**Material provided**
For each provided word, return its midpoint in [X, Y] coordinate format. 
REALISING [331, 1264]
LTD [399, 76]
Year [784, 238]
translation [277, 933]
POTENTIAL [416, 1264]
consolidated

**What this task involves**
Write out all of the rows above word for word.

**Final result**
For each provided word, return its midpoint in [X, Y] coordinate format. 
REALISING [331, 1264]
LTD [399, 76]
Year [784, 238]
translation [277, 933]
POTENTIAL [416, 1264]
consolidated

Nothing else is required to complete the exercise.